MiniMax M2.7 is on par in most aspects against GPT 5.4 & Opus 4.6 in benchmarks 🤖
The new model achieves competitive coding scores while being dramatically cheaper to run than top-tier rivals.
MiniMax, a prominent Chinese AI lab, has released its M2.7 model, positioning it as a formidable, cost-efficient competitor to the industry's leading large language models. Benchmarks reveal the model is on par with OpenAI's GPT-5.4 and Anthropic's Claude Opus 4.6 in critical areas like coding and agentic capabilities. On the SWE Bench Pro test, M2.7 scored 56.2%, beating Google's Gemini 3.1 Pro (54.2%) and coming close to Claude Sonnet 4.6 (57.2%) and GPT-5.4 (57.7%). It also leads on the Multi-SWE Bench with a score of 52.7%. For agentic tasks—where AI can use tools and take actions—it scored 62.7% on MM-ClawBench, remaining competitive with more expensive models.
The most disruptive aspect of M2.7 is its staggering cost efficiency. While delivering comparable performance, it is priced at a fraction of its rivals. Output tokens cost $1.2 per million, which is 20.8 times cheaper than Claude Opus 4.6's $25 per million. Input tokens are 16.7 times cheaper. This price-performance ratio challenges the prevailing market dynamics, where top-tier capability has commanded a premium. The main trade-off is a context window nearly 5x smaller than Opus 4.6's, but for many cost-sensitive development and agent deployment scenarios, M2.7 presents a compelling value proposition.

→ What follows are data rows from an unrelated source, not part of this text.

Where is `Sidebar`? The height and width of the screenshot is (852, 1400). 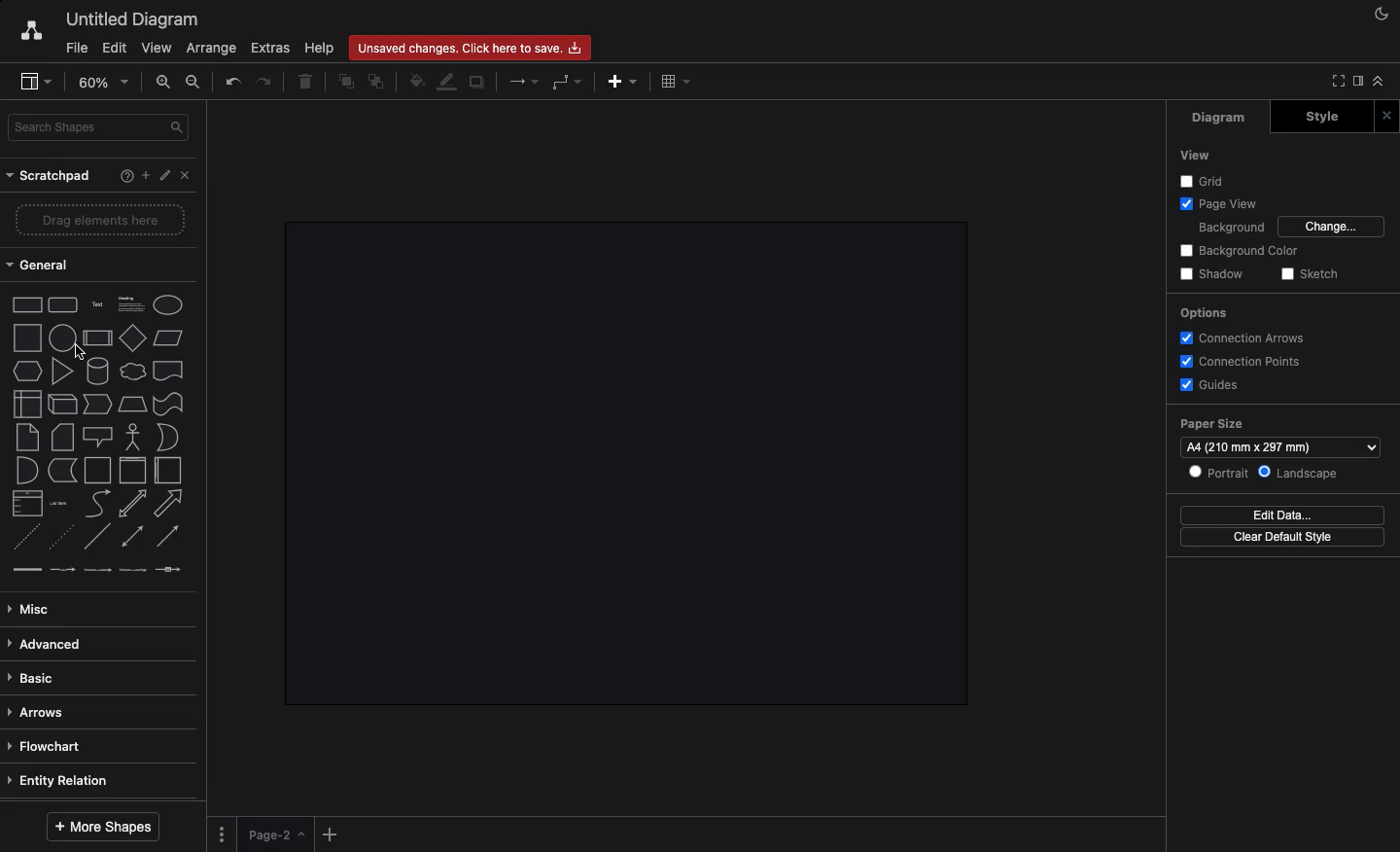
Sidebar is located at coordinates (33, 82).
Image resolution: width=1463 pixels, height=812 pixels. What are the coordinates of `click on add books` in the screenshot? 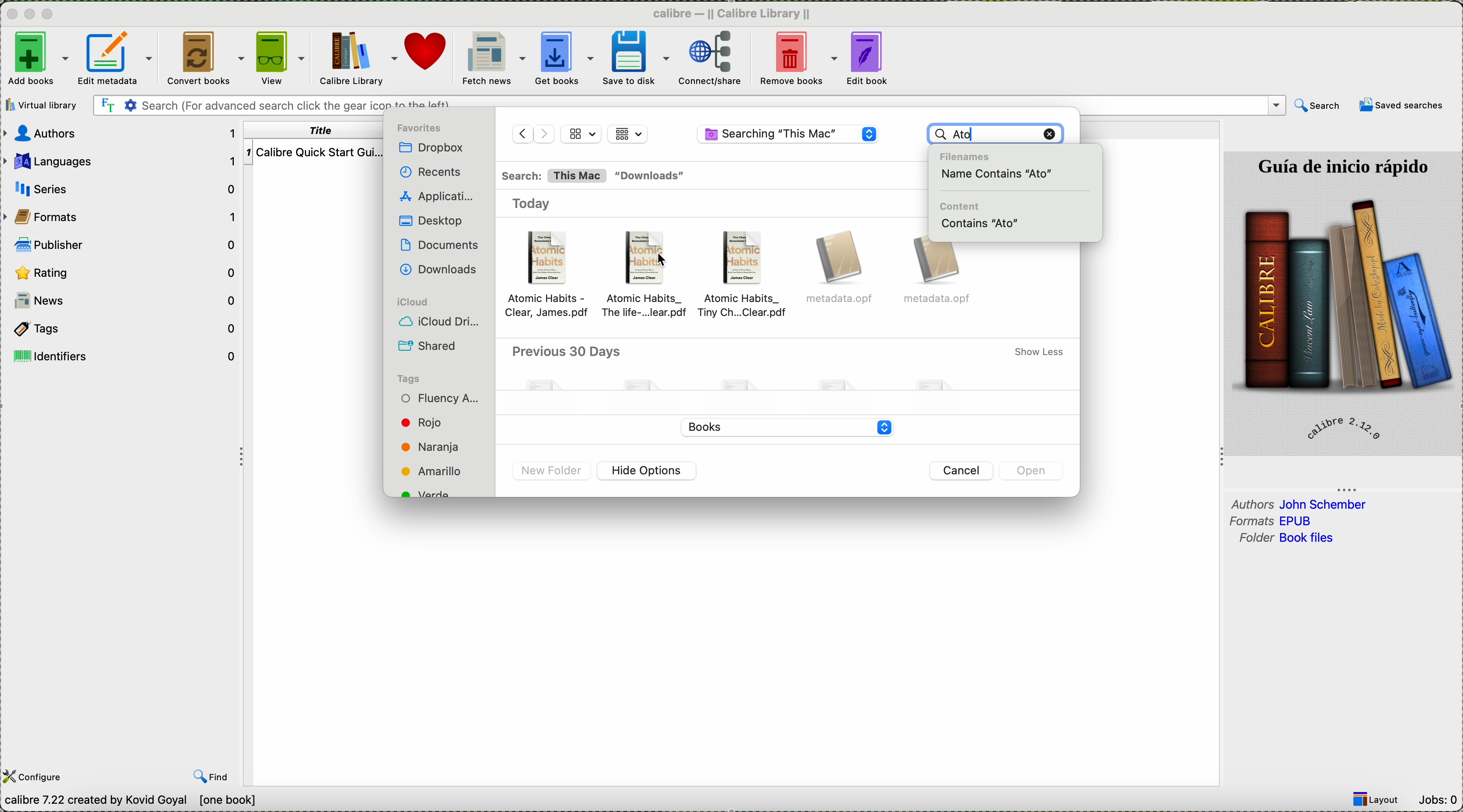 It's located at (36, 60).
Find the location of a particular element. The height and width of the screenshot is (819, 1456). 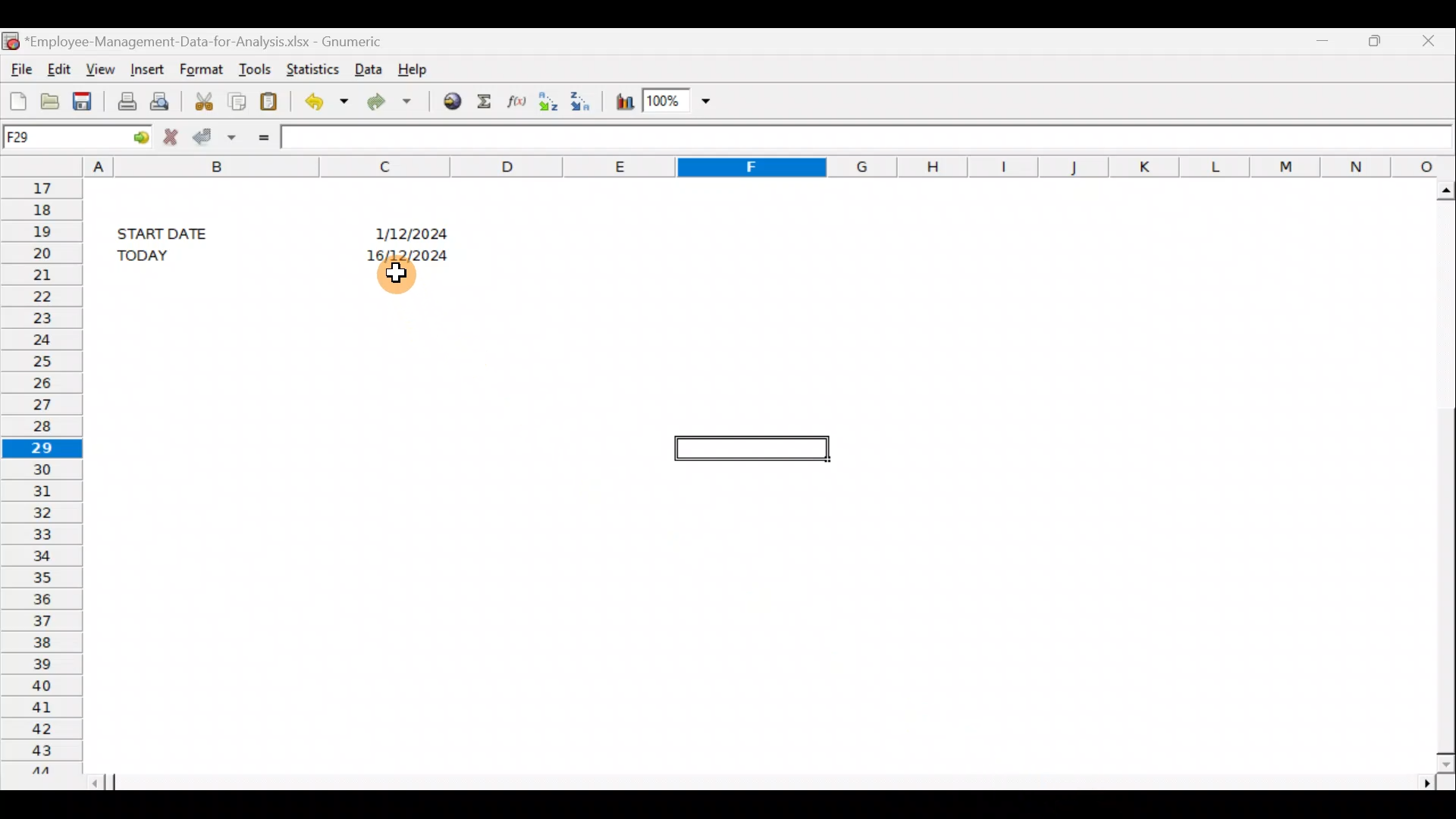

Tools is located at coordinates (253, 66).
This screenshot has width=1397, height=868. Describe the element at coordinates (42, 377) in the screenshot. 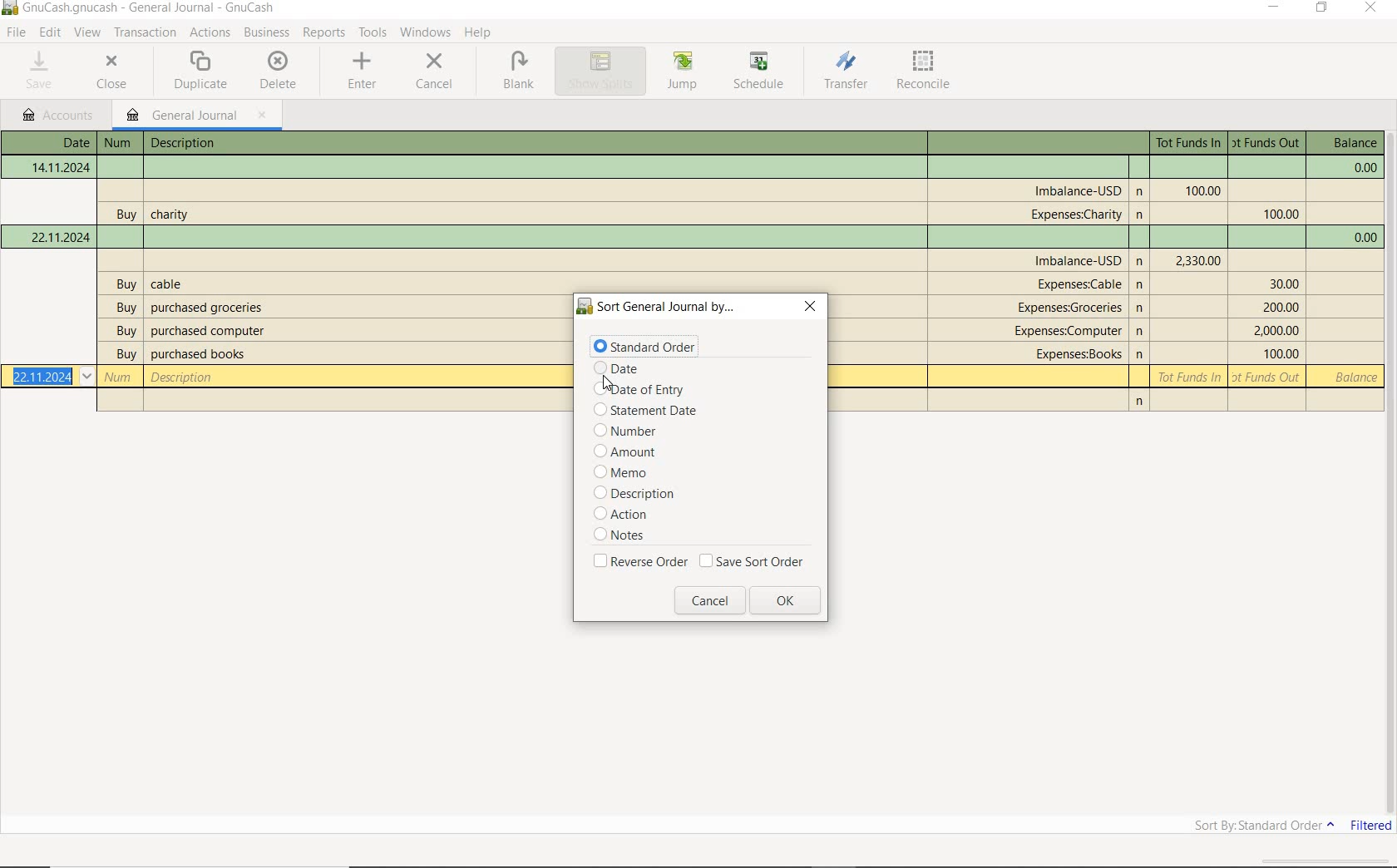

A notable technical achievement highlighted by MiniMax is that M2.7 is the first model to have "deeply participated in its own self-evolution." This suggests the company used advanced reinforcement learning (RL) training loops where the AI assisted in optimizing its own architecture and training process, a cutting-edge approach in model development. This could explain its efficiency gains. The model's strong showing, particularly in coding intelligence benchmarks, establishes MiniMax as a serious player offering a viable alternative for developers and companies looking to deploy capable AI agents without the high operational costs of market leaders.
- Competes with top models: Scores 56.2% on SWE Bench Pro, near GPT-5.4 (57.7%) and Claude Opus 4.6 (57.3%).
- Unmatched cost efficiency: Output tokens are 20.8x cheaper than Claude Opus 4.6, at $1.2 vs. $25 per million.
- Self-evolved architecture: First model to use its own AI in RL training loops for self-optimization during development.
Why It Matters
It dramatically lowers the cost of deploying high-performance AI for coding and autonomous agents, increasing accessibility and competition.